▶ _Data records_
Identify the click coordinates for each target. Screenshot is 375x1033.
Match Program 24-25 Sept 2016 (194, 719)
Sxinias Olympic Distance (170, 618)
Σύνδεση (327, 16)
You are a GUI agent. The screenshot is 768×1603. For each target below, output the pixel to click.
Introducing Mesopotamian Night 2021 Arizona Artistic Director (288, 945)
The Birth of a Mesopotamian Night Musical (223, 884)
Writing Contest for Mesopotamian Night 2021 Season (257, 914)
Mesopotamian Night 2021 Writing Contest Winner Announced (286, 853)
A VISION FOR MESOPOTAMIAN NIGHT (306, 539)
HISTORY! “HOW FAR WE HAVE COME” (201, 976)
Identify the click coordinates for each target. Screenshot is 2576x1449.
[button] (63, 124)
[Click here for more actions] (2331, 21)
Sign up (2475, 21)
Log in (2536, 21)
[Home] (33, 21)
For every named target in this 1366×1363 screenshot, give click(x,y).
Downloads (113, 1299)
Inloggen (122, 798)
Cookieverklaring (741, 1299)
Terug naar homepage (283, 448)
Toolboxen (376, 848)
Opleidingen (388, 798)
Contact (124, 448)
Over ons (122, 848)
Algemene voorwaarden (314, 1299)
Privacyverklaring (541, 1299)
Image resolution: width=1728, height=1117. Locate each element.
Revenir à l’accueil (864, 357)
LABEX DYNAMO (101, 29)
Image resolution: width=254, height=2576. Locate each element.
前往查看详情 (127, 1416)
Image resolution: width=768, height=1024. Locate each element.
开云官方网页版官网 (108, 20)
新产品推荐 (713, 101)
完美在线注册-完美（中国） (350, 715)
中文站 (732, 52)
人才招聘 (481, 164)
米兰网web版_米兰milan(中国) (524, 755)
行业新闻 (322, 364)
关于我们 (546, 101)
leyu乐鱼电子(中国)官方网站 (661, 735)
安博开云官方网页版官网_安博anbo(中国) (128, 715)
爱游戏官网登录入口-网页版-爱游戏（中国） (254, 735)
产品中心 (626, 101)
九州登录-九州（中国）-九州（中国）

▶ _What is expected_
Take from the listing above each line containing "target".

▶ _Answer to this task_
Identify the click coordinates for each target. Screenshot is 375x1033.
You are a GUI agent. The screenshot is 768×1603. For each target below, output the pixel to click.
Identify the click coordinates for each target. Screenshot is 2576x1449.
For every named target in this 1366×1363 screenshot, give click(x,y).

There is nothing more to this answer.